Reza Brianca

Posted on Apr 7

AI-Powered Intellectual Property Similarity Detection on Snowflake

#ai #machinelearning #snowflake #datascience

Intellectual property offices worldwide face a growing challenge: how do you ensure that every new trademark, logo, or jingle is genuinely distinct from the millions already registered? For one of our prospect in public sector, this problem spans two fundamentally different media types: images (product logos, packaging designs) and audio (brand jingles, musical trademarks). Each new submission must be compared against the entire existing registry before it can be approved.

Manual review simply does not scale. An examiner can visually compare a handful of logos per hour, but the backlog grows faster than human reviewers can process it. Audio comparison is even harder. You can imagine listening to thousands of jingles to catch a subtle similarity is impractical. Subjectivity compounds the problem: two examiners may disagree on whether a logo is "too similar" to an existing registration. And consistency matters: the same pair of assets should always produce the same similarity verdict, regardless of which examiner handles the case or what time of day it is reviewed.

The traditional approach by hiring more examiners and building manual review queues is not practical since it will introduce higher cost, latency, and inconsistency. What if you could reduce the comparison to a mathematical operation? Convert each IP asset into a numerical fingerprint (a vector embedding), store those fingerprints in a database, and compute similarity scores automatically.

This article walks through how we built exactly that: an AI-powered IP similarity detection system that runs entirely within Snowflake, combining GPU-accelerated deep learning models with native vector search and a Streamlit interface for IP examiners.

Solution Architecture

The system is built on four Snowflake capabilities working together:

Snowpark Container Services (SPCS) for GPU-backed model inference
The native VECTOR data type for embedding storage
VECTOR_COSINE_SIMILARITY for similarity search
Streamlit in Snowflake for the examiner-facing UI

The data flow is straightforward: raw files sit on a Snowflake internal stage. SPCS containers mount that stage directly as a volume, so the Flask-based inference services read files from /stage without any data transfer. Service function uses SQL UDFs that wrap HTTP calls to the containers. This makes embedding generation callable from any SQL query. The resulting vectors are stored in registry tables and compared via VECTOR_COSINE_SIMILARITY.

A critical design choice was keeping everything within Snowflake's governance boundary. For a public-sector organizations, data sovereignty is non-negotiable. No IP assets leave the platform. This means the models run inside SPCS, the files live on Snowflake stages, and the embeddings are stored in Snowflake tables.
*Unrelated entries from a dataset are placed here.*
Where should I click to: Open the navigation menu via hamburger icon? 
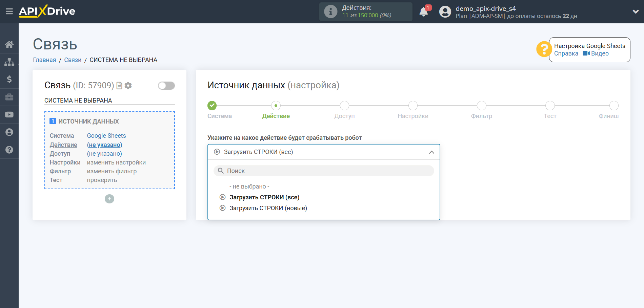pyautogui.click(x=9, y=11)
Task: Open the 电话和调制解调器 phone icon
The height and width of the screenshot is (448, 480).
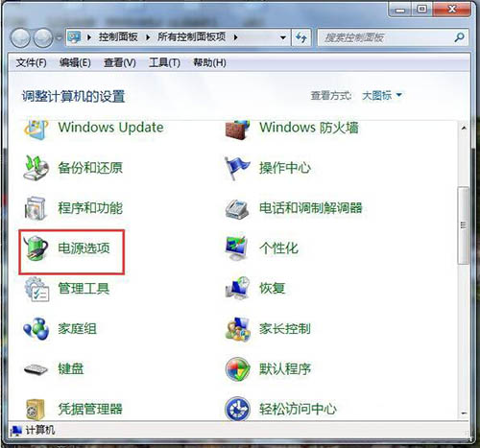Action: pyautogui.click(x=237, y=208)
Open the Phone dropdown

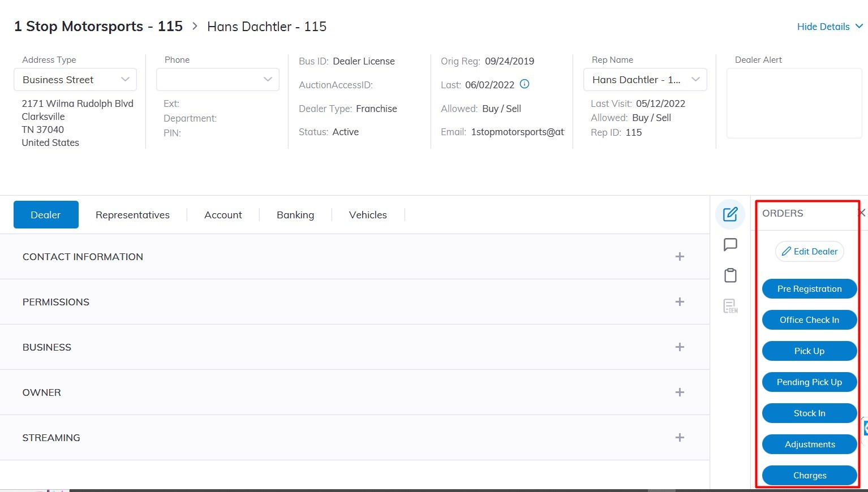(x=217, y=80)
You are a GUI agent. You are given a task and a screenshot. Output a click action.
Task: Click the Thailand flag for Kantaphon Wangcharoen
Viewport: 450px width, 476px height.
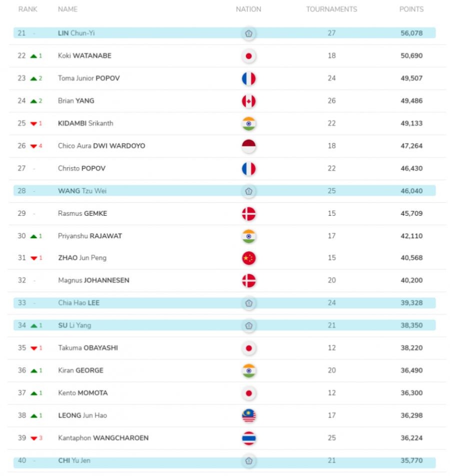[x=249, y=438]
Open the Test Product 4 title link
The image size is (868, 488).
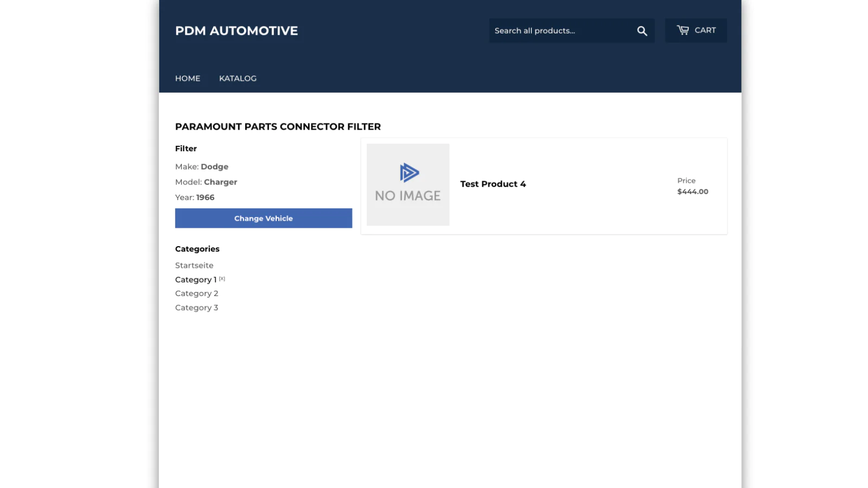click(493, 184)
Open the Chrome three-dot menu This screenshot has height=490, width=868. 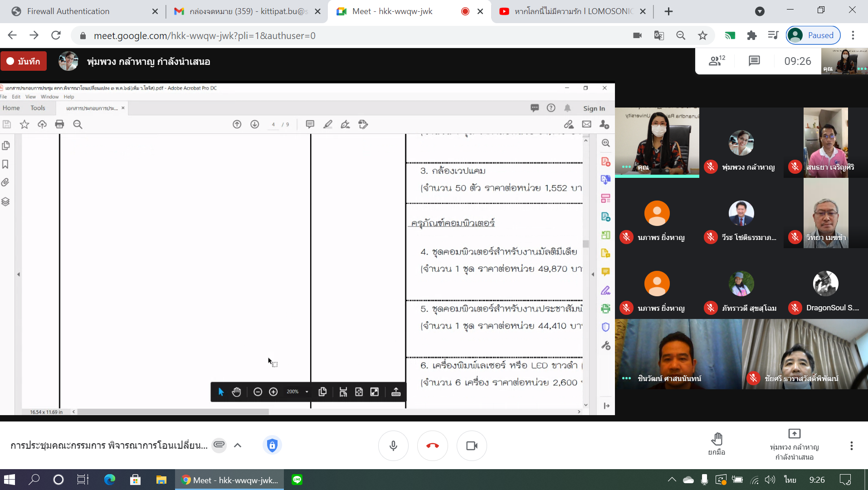853,35
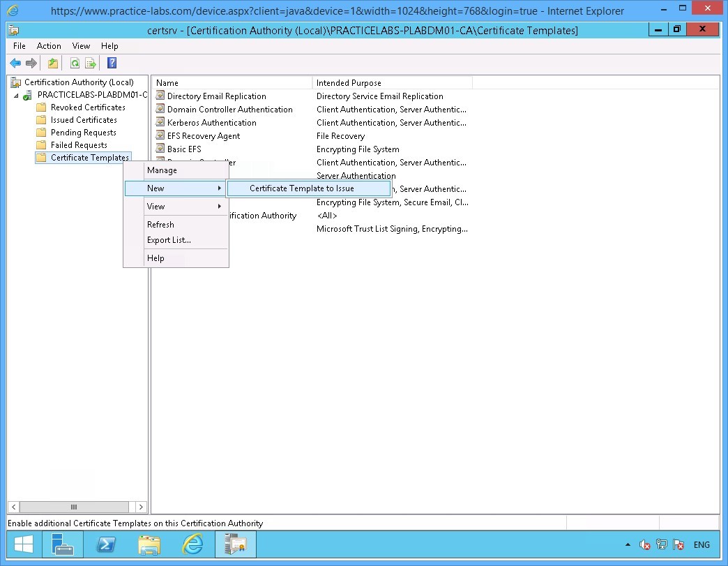
Task: Collapse the PRACTICELABS-PLABDM01-CA tree node
Action: [x=15, y=94]
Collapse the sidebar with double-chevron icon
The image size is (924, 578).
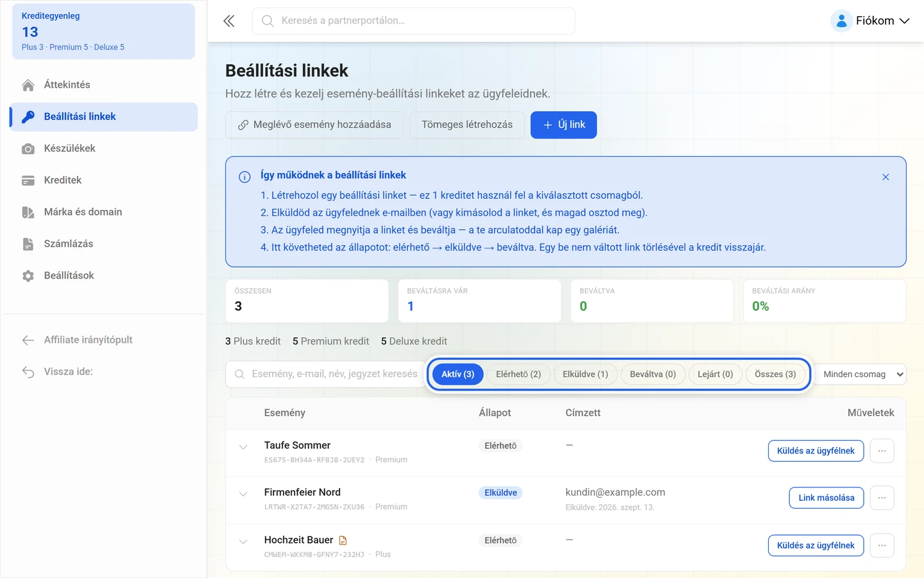coord(229,21)
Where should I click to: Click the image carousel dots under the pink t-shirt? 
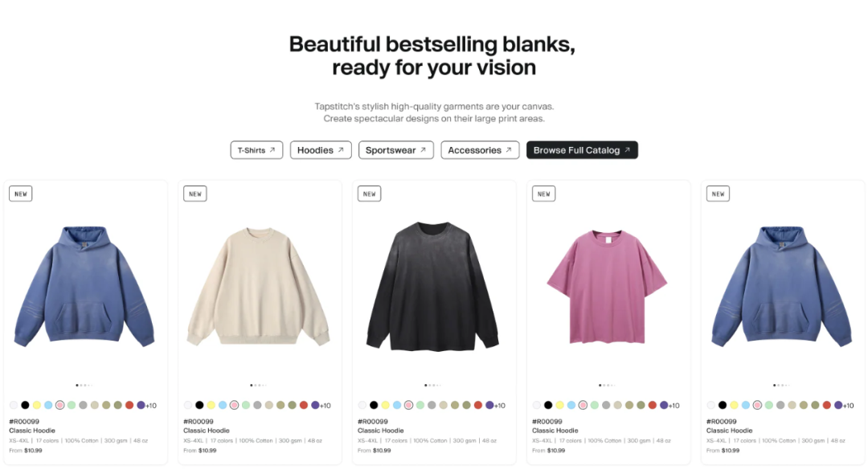(x=604, y=386)
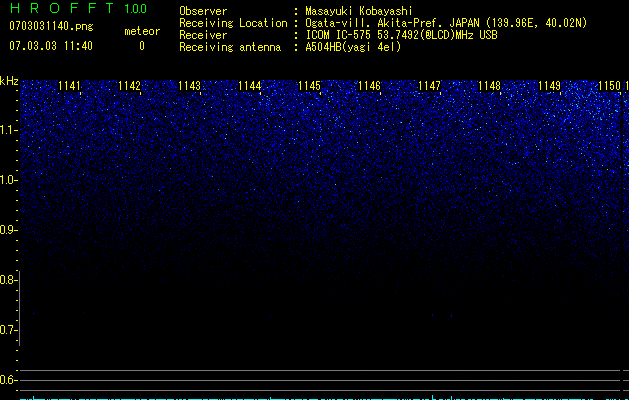Click the 1.0 kHz axis label
The image size is (629, 400).
pos(8,180)
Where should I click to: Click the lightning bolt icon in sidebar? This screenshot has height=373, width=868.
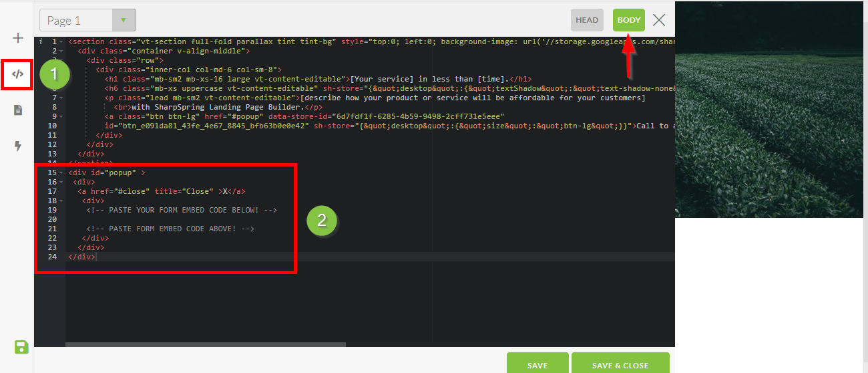click(x=18, y=146)
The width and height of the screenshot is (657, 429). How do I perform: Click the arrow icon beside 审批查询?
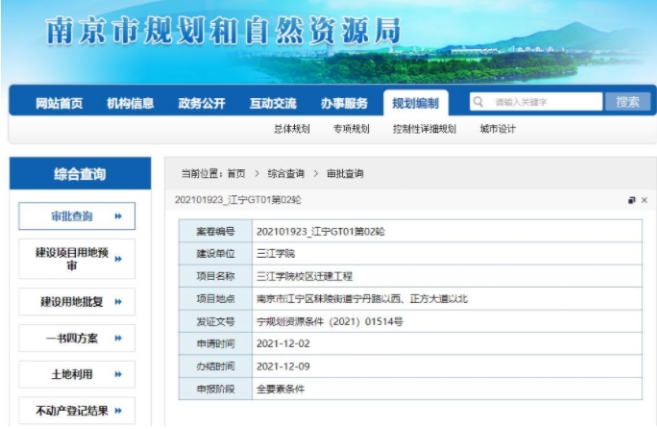(118, 216)
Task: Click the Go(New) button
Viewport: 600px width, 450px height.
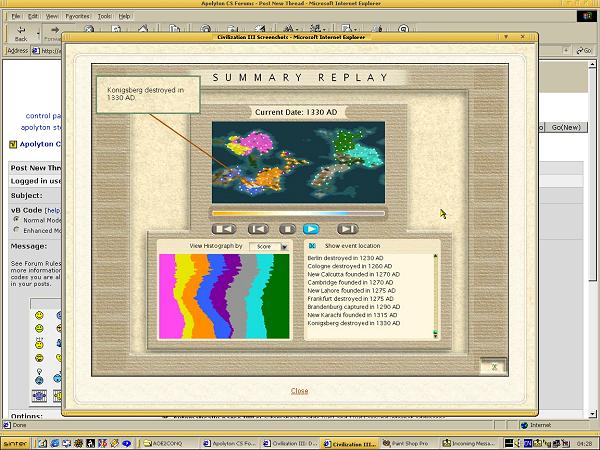Action: click(566, 127)
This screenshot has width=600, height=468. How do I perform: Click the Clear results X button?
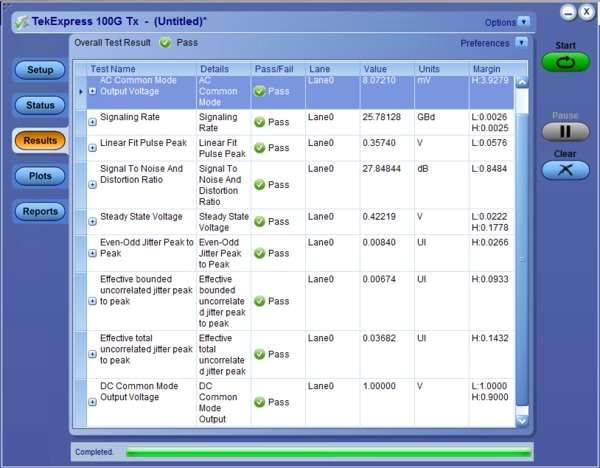565,170
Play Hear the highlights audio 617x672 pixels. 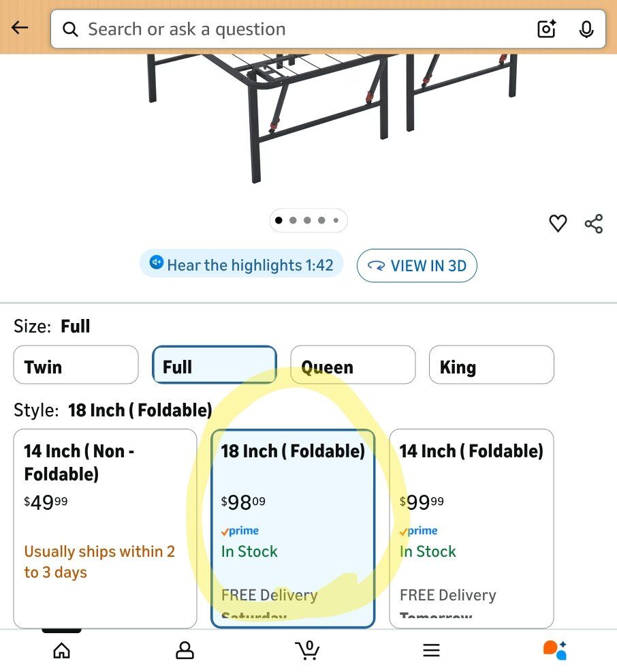(x=241, y=264)
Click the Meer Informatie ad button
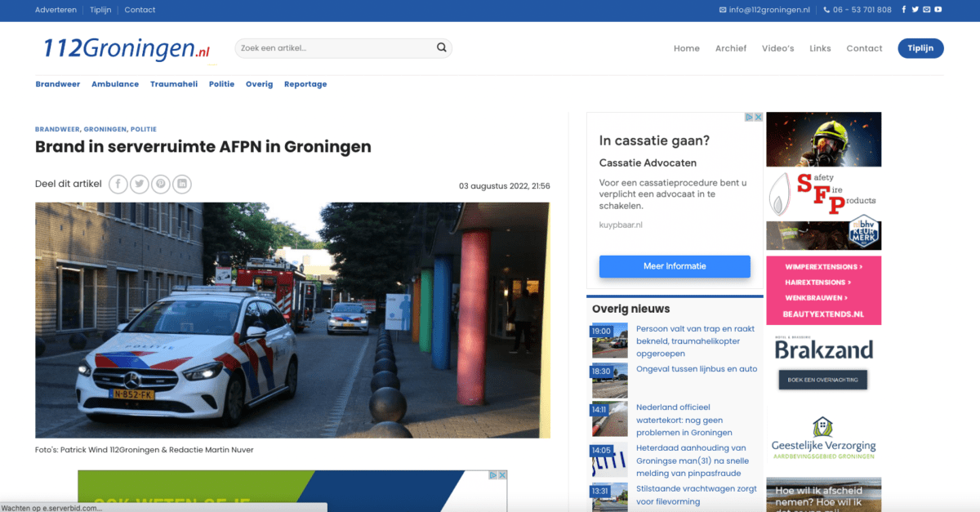The height and width of the screenshot is (512, 980). 675,266
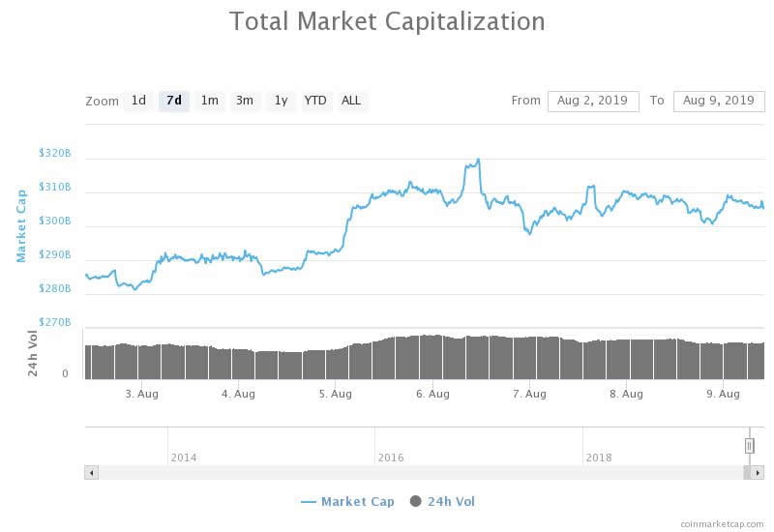Click the 2016 navigator timeline label
This screenshot has height=532, width=774.
391,458
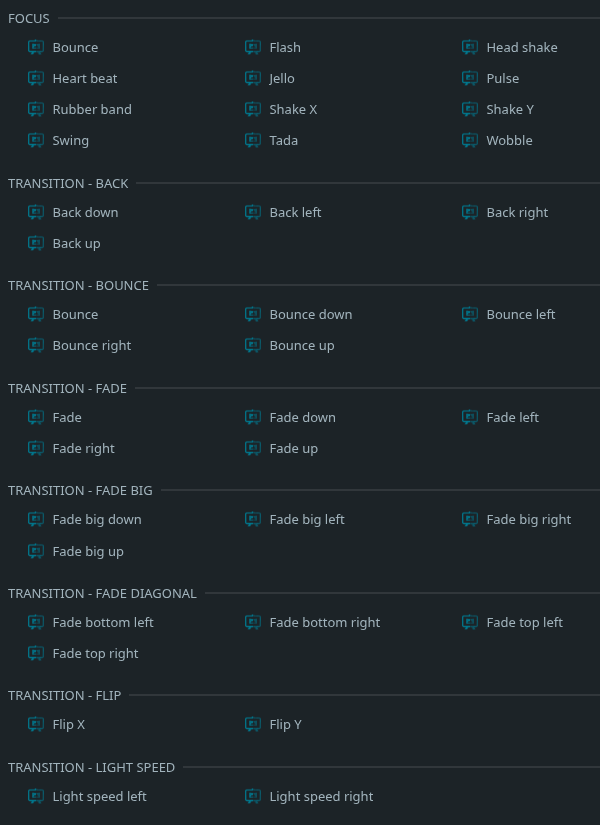This screenshot has width=600, height=825.
Task: Click the Jello animation icon
Action: click(253, 78)
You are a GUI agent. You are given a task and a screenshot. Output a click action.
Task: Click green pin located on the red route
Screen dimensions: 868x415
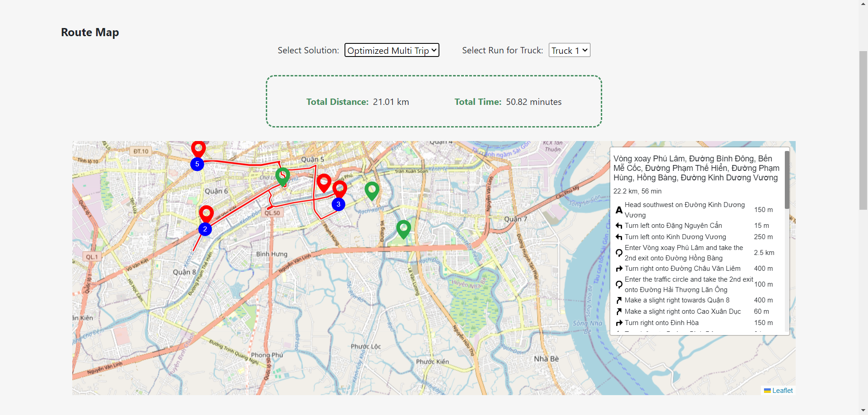tap(283, 175)
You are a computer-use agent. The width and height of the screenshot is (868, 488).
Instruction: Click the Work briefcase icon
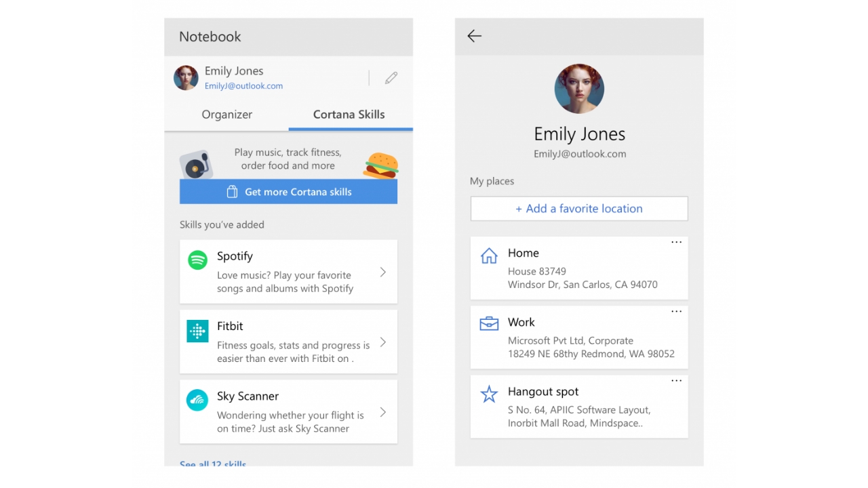point(489,324)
Access control is handled through Snowflake RBAC, and every query is captured in Snowflake's access history for audit purposes.

This architecture also means there is no external API dependency during inference. The models are loaded into containers at startup and serve requests entirely within the Snowflake network. If internet access is revoked after deployment, the system continues to function normally. This is an important consideration for government networks with strict egress policies.

Model Selection: Why the Right Embedding Matters

Choosing the right embedding model is the most consequential architectural decision in a similarity search system. The model determines what "similar" means. For IP registration system, getting this wrong renders the entire system useless.

Image Pipeline: Vision Transformer (ViT)

For image similarity, we use Google's vit-base-patch16-224-in21k, a Vision Transformer pretrained on ImageNet-21k. It produces 768-dimensional embeddings extracted from the CLS token of the final hidden layer. ViT is a strong general-purpose choice: it captures both low-level visual features (color, shape, texture) and higher-level semantic patterns (object composition, layout). No fine-tuning was needed for our use case since the pretrained model already distinguishes product packaging designs effectively.

from transformers import AutoFeatureExtractor, AutoModel
import torch

model_id = "google/vit-base-patch16-224-in21k"
extractor = AutoFeatureExtractor.from_pretrained(model_id)
model = AutoModel.from_pretrained(model_id)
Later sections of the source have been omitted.